Los que se quedaron estaban seguros de que no habían cometido ningún delito; sin embargo, no estaban seguros: muchos serían acusados de algo, y bastantes fusilados por ello, pero de aquella acusación  no se guarda ningún documento escrito, y es por la causa o posible acusación, por lo que este humilde investigador preguntaba,  70 años después.

Mi libro dejará a los lectores un buen montón de especulaciones, que acompañadas de descripciones de la idiosincrasia barranqueña, sucesos y documentos, harán que puedan aproximarse a una representación también de por qué pasó lo que pasó.



Ayer tarde estuve repasando la cinta que grabé a una señora llamada Mercedes Pernudo. A su padre, Basilio, le fusilaron el 23 de septiembre de 1936. Esta mujer se apresuró a declararme que, como ellos sembraban en “lo común”, -en terrenos comunales situados en los confines del Sur del Valle-, a últimos de agosto estaba toda su familia allí, a seis u ocho kilómetros, recogiendo los frutos. Padre madre  y cuatro criaturas pequeñas. En aquel lugar supieron que entró la caballería de los nacionales, y entonces se estuvieron quietos unos días más, hasta que se asentaran un poco las cosas. Su padre no pertenecía al sindicato, ni había hecho guardias, ni se metió nunca en nada; no obstante, dos tíos maternos de Mercedes, que pasaron por allí, le habían recomendado que se fuera con ellos, le advirtieron que si volvía le podían matar ¿Pero cómo iba a irse dejando a su mujer y a sus hijos?



Dicen que quien nos formula una excusa que no hemos pedido, se está acusando manifiestamente. La excusa para no estar en el pueblo y permanecer ocultos en los confines del valle era recoger los frutos de aquel huerto comunal, no que tuvieran miedo de que los consideraran desafectos.



Mercedes afirmaba, por el contrario, que el fusilamiento de su padre fue debido a que años antes plantó cara al cacique para el que trabajaba, exigiéndole que le pagara un jornal de tres pesetas diarias –que era lo que se estaba pagando ya- y no las dos que venía abonándole, y que el cacique, que no le quiso subir el jornal, al ser abandonado  dijo “pues esta me la pagas, Basilio” y llegado el momento, le denunció.

Al poco de volver la familia Pernudo a Mombeltrán avisaron de que el padre tenía que presentarse en el cuartel de la Guardia Civil. Acudió y le metieron en el calabozo. Aquella noche su mujer le llevó la cena, que entregó al guardia de puerta; pero la mañana siguiente, el 23 de septiembre el guardia no admitió el almuerzo que  llevaba la mujer. Ya no tenía objeto: su marido estaba muerto.

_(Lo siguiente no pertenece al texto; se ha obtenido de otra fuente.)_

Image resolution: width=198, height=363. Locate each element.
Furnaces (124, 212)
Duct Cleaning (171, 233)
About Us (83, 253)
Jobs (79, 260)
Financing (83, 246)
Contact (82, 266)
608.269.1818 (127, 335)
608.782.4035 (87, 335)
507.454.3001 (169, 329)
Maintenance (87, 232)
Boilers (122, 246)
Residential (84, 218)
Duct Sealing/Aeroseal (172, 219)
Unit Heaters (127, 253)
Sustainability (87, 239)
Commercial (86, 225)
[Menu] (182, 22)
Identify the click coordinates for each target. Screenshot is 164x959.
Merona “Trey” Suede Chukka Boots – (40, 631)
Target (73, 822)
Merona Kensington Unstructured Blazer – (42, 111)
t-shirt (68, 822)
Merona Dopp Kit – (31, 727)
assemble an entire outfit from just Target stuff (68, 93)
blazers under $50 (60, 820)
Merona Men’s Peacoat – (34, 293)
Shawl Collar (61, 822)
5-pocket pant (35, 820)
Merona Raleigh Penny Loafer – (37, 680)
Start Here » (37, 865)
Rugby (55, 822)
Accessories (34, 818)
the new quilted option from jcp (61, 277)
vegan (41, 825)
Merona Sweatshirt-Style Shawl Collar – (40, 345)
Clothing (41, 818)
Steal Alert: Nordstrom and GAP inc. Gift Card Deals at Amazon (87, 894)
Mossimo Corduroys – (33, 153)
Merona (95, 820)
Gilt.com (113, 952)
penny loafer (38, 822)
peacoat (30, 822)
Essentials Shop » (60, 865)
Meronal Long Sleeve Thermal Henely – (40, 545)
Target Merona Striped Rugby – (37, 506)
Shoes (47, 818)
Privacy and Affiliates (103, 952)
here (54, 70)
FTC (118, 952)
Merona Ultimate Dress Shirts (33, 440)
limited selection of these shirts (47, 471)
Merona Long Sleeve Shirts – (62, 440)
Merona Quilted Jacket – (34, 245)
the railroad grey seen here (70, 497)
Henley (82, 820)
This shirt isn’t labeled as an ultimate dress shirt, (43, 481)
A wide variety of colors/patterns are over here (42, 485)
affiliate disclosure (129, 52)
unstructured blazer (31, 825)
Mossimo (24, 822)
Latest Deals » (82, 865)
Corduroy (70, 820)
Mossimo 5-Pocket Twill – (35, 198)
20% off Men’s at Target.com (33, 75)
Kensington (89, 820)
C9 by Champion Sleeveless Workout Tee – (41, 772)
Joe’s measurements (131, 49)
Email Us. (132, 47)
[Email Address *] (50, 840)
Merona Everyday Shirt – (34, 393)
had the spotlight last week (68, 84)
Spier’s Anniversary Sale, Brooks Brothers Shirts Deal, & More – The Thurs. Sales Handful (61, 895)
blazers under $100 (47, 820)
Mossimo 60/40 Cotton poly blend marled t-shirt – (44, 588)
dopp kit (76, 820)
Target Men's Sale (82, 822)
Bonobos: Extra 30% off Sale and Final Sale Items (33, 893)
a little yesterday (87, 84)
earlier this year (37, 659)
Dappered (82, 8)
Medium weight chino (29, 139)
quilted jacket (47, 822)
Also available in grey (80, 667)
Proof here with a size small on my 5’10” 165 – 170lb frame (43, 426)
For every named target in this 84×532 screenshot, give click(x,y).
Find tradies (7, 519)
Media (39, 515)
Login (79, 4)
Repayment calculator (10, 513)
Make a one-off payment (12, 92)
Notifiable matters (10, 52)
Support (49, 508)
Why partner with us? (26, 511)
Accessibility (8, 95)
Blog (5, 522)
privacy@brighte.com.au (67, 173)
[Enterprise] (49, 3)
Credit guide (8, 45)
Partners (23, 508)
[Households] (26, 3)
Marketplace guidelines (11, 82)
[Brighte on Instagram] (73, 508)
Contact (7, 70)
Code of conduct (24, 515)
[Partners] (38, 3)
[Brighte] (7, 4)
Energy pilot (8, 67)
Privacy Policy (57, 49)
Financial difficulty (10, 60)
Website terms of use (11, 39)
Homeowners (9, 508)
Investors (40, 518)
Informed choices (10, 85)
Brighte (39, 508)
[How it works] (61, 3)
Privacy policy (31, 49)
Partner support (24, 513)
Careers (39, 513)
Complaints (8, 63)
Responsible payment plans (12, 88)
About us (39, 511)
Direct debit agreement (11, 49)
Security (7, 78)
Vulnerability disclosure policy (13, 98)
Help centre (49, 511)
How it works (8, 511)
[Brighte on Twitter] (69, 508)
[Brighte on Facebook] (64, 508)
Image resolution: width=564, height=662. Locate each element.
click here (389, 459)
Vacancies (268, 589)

No había causa para matar al padre de Mercedes. Cometió el error de volver al pueblo, un error que no sólo le costó su vida, -también  la de su hermana pequeña, que moriría un par de años mas tarde de tifus, (de penurias de posguerra de perdedores, más bien, digo yo)

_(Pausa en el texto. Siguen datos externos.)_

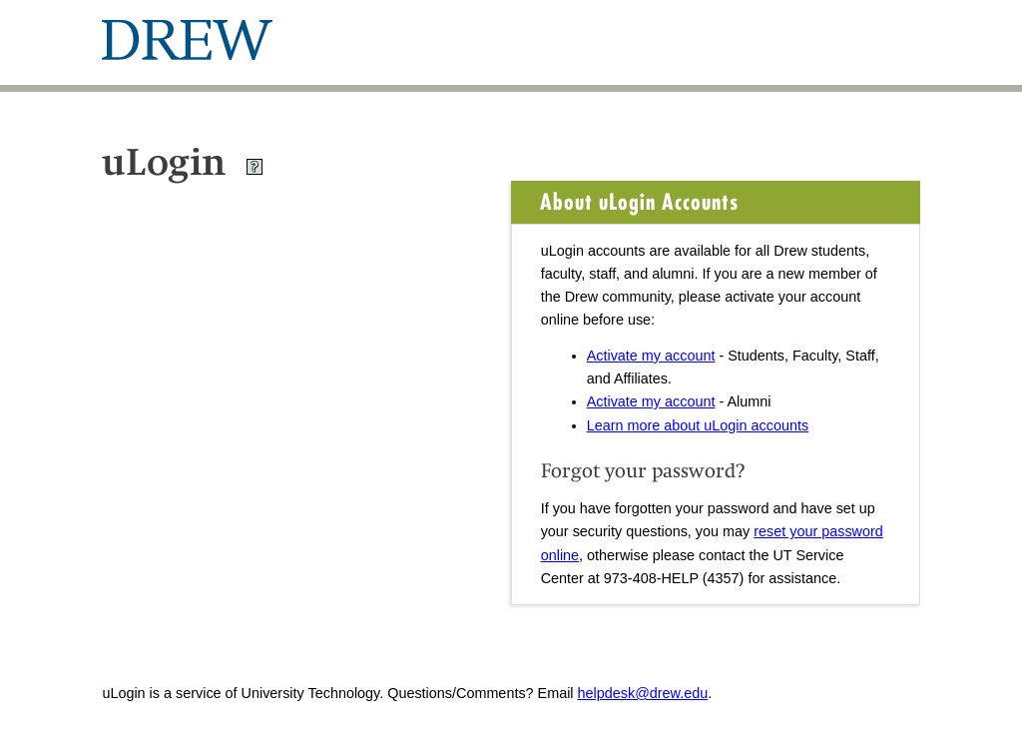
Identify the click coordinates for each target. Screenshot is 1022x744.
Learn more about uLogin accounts (697, 425)
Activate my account (651, 356)
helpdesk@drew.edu (643, 693)
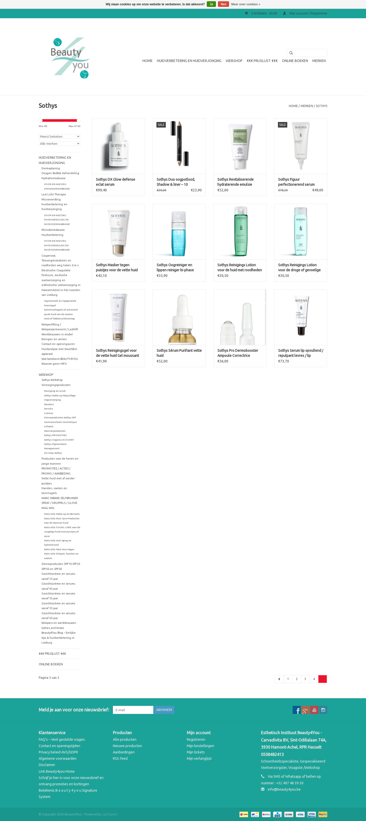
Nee (223, 4)
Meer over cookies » (245, 4)
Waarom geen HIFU (54, 363)
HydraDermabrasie (54, 178)
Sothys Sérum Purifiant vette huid (179, 353)
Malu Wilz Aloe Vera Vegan (59, 549)
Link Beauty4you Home (57, 771)
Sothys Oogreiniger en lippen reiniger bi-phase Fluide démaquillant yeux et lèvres (178, 268)
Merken (319, 61)
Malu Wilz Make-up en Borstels (62, 513)
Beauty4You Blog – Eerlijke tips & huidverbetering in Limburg (59, 637)
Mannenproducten (55, 430)
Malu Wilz (48, 507)
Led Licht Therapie (54, 194)
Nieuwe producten (127, 746)
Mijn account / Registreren (305, 13)
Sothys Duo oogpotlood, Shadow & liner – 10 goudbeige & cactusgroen (177, 182)
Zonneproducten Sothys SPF (60, 417)
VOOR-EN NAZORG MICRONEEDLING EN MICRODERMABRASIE (57, 219)
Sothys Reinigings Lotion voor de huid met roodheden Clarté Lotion (239, 268)
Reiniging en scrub (55, 390)
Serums (48, 408)
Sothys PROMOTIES (55, 435)
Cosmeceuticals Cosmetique (60, 422)
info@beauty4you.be (284, 789)
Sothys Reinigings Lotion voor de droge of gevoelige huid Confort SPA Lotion (299, 268)
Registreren (196, 739)
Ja (211, 4)
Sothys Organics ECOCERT (59, 439)
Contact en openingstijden (59, 746)
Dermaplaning (51, 168)
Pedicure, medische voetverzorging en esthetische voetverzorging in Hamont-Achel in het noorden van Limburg (61, 285)
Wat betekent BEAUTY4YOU (60, 358)
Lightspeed (109, 814)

El error, que no tiene por qué reconocer Mercedes, fue estar fuera en el momento de la invasión y que pareciera que se había escondido o marchado con los rojos. Y volver. Su humilde casa fue saqueada, al pensar los oportunistas que se habían sumado a los huidos. “Y si se ha ido, o se ha escondido, es porque algo habrá hecho”

Y si algo habrá hecho es que es culpable de algo, luego dio “causa” para morir. La triste causa fue no estar en el pueblo en el momento en el que los vencedores dijeron “quien se haya ido o se halle escondido, está contra nosotros”, “es desafecto” “culpable”. 
Y los fusiles dijeron el resto: ¡Pum! ¡Pum! ¡Pum!